= Lantz v. Coleman =

Lantz v. Coleman is a Connecticut superior court case that addresses the constitutionality of forcibly feeding prison inmates on hunger strikes. The court ruled in favor of force feeding.

==Case==
The defendant in the case, William B. Coleman, is a British national who was sentenced to eight years in state prison in 2005 for sexually assaulting his wife. She alleged Coleman raped her two days after he filed for custody of their children. He was convicted of sexual assault and unlawful imprisonment. He appealed, arguing that his wife had falsely accused him of rape in order to gain custody of their children. The conviction was affirmed on appeal in 2007.

In September 2007, Coleman stopped eating solid foods. Some time later, he started to refuse all liquids and nutritional supplements, other than occasional milk, juice and water during the Christmas season, to spare his family from his death during the holidays. During this time, his weight dropped from 250 lb to no more than 100 lbs.

The commissioner of the Connecticut Department of Correction, Theresa C. Lantz, sued for an injunction permitting the prison to force-feed Coleman.

Coleman was assisted by the American Civil Liberties Union of Connecticut in presenting his case to Judge James Graham of the Connecticut Superior Court. On May 21, 2009, the court issued the injunction allowing the prison to force-feed Coleman. The decision stated that while mentally competent persons have a right to decline medical treatment, convicts lose some of their rights while imprisoned. The court also ruled allowing Coleman to starve himself to death would violate the prison's obligation to care for the health of convicts, and feeding was a medically harmless process when performed under sedation. Furthermore, Coleman's death from lack of nutrition would potentially cause unrest within the prison, and given his expected release from prison "his death would deprive his innocent, dependent children of his future financial support."

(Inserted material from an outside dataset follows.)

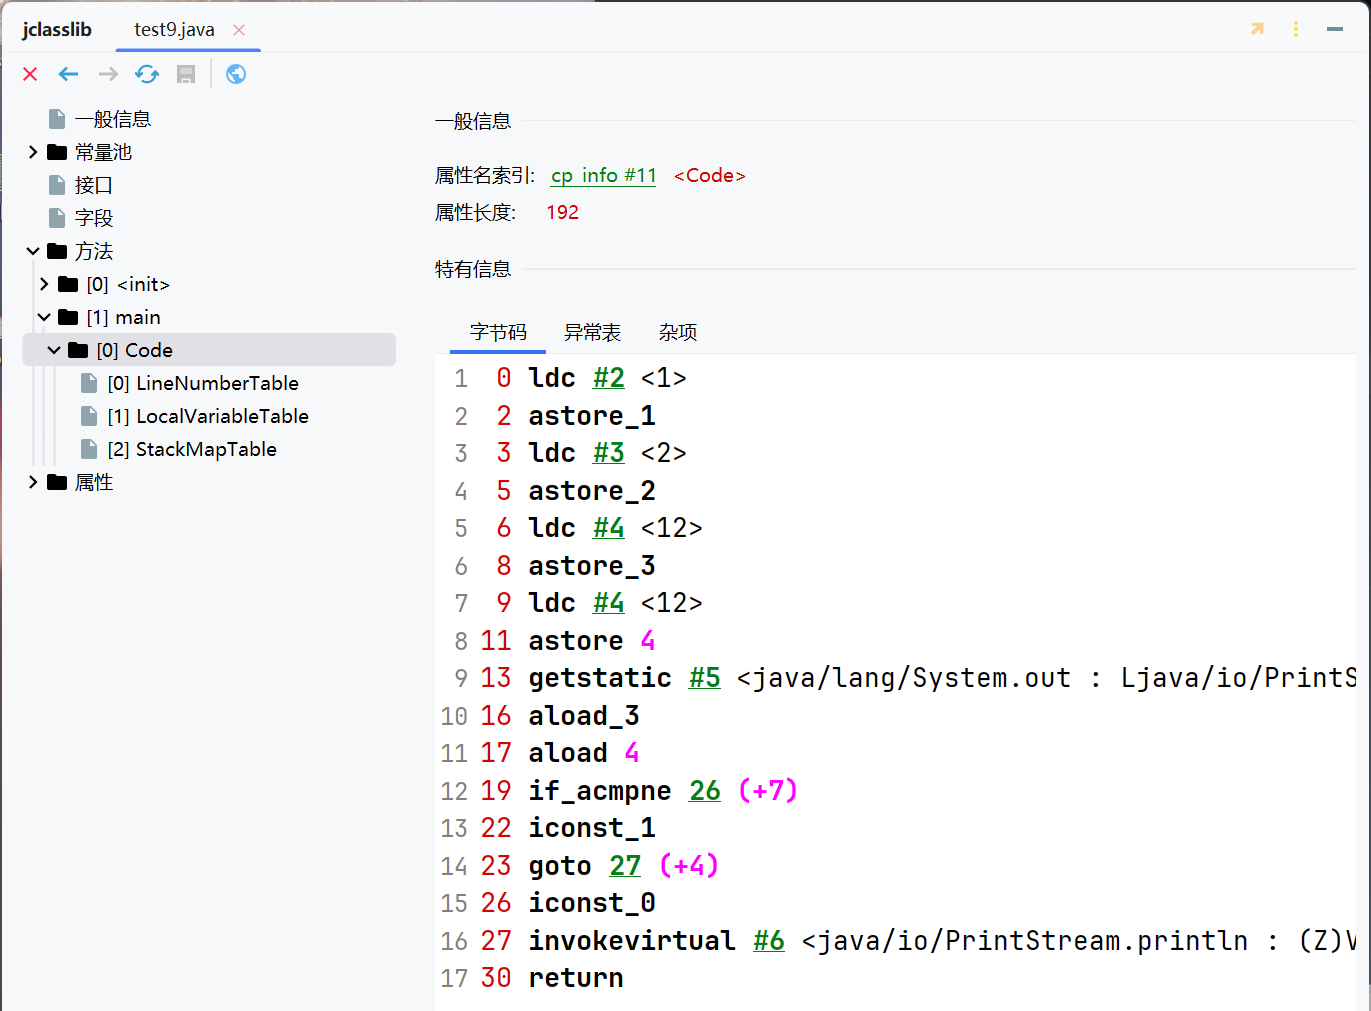Close the test9.java editor tab
This screenshot has width=1371, height=1011.
click(239, 30)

In 2012, Coleman was paroled but soon arrested and imprisoned after refusing to register as a convicted sex offender. In 2014, he was deported to England.

== Significance ==
The Coleman case has pitted several of the nation's leading bioethicists and physicians against the Connecticut prison system. The University of Pennsylvania's Arthur Caplan, who testified for Coleman at the trial, wrote in the Hartford Courant:
Prisoners do not have many rights while in jail. But, one right they do have is the right to protest including the decision not to eat or drink. As horrible as it is to watch someone starve when they need not do so, the state of Connecticut should accept that a competent prisoner may make that choice. I hope that Coleman decides that he has made his point and ends his hunger-strike. But it is not right to use medical treatment to force him not to do so.